One of the crazy things about Romney is that there’s really so little to say about him. It looks as though we’re stuck with the guy for at least another seven-eight months. Geez. This blogger, absent the revelation that Mitt Romney wasn’t born in America or even on this planet!, anticipates at least half a year of unrelieved Free Cell games. Are the rest of you opinionated people out there also bored?
Maybe Frank Rich for whom Mitt Romney is “a candidate who is both pure wood and bereft of a message.”
Romney somehow thinks he’s survived the attacks on his Bain career when in reality they have only just begun and he’s never figured out how to counter them. …
…Romney may be almost too ripe for parody. Won’t the gags and Web parodies get old? Never. Letterman landed a new dog joke just this week. (“It was such a beautiful day today, Mitt Romney was riding on the roof of his car.”) Comedy is the only business we can be certain that a Romney presidency would grow. … New York
___
Matt Yglesias asks whether we’re finally going to get smart. The answer is (more or less) “only when we die.”
“Truth never triumphs—its opponents just die out,” said Max Planck, “science advances one funeral at a time.”
That’s one of those quotes where I’m not sure the famous guy to whom it’s attributed ever actually said it. But it correctly captures the contours of change. Ideas that are at the margins in one cohort may become mainstream in the next because they seem more appealing or fruitful or relevant. But already established figures very rarely change their views about anything that’s important to them. Instead they apply their intelligence to rationalizing their own desire to not switch views. And since we’re normally not interested in the opinions of stupid people, we find that smart people are very good at applying reason to the task of rationalization. …Moneybox
The irony is that you and I may have been right once but we’re also about to be proven wrong. It’s just a matter of time. As Yglesias points out, Paul Krugman is one of those who believes “if the intellectual climate changes for the better it will be because it changes what subjects and methods young people think are interesting.”

◆ ◆ ◆

TASK PROMPT: Return the passage of the blog post from "One of the crazy" up to and including "there also bored?".

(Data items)
◆ ◆ ◆

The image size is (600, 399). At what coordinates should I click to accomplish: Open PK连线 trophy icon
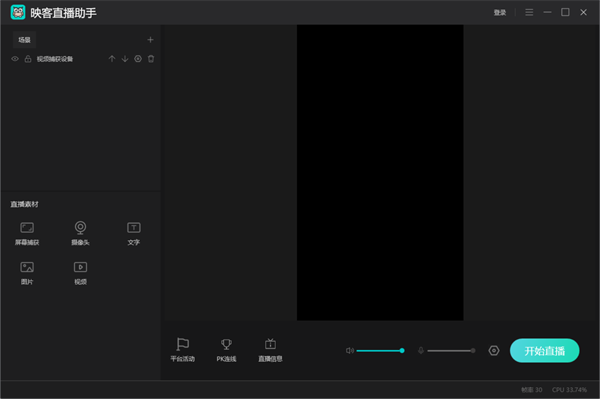pos(226,350)
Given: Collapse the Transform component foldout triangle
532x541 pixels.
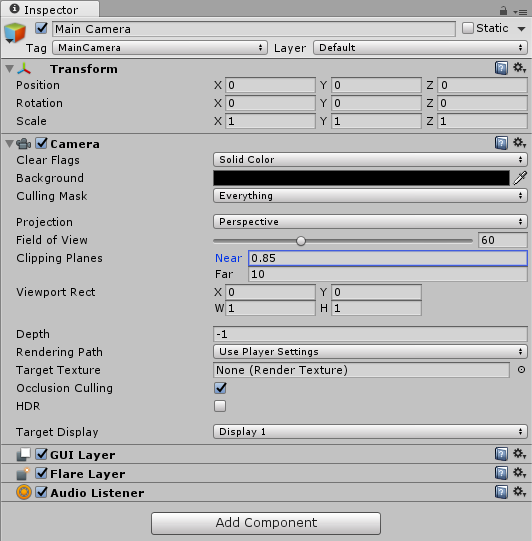Looking at the screenshot, I should (10, 69).
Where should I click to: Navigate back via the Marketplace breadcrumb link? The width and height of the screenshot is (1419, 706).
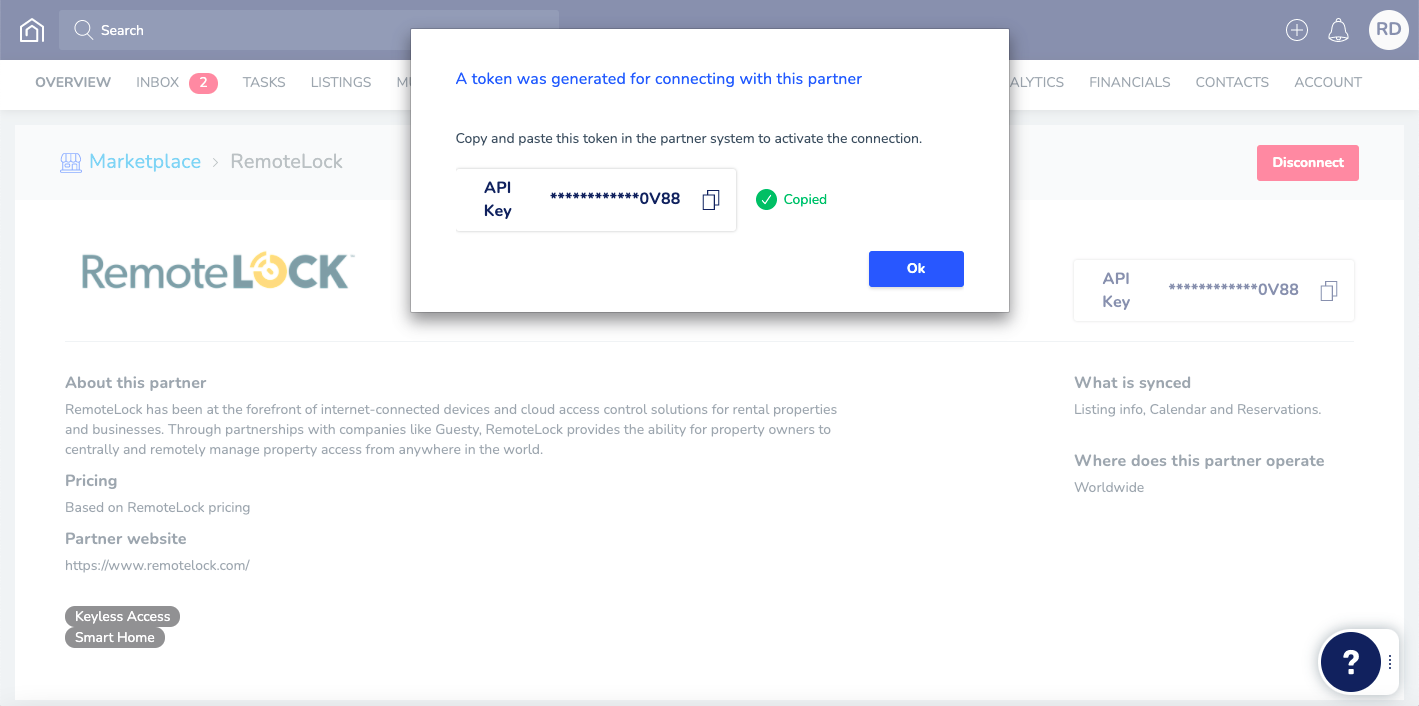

◆ ◆ ◆

EXPECTED ANSWER:
One of the crazy things about Romney is that there’s really so little to say about him. It looks as though we’re stuck with the guy for at least another seven-eight months. Geez. This blogger, absent the revelation that Mitt Romney wasn’t born in America or even on this planet!, anticipates at least half a year of unrelieved Free Cell games. Are the rest of you opinionated people out there also bored?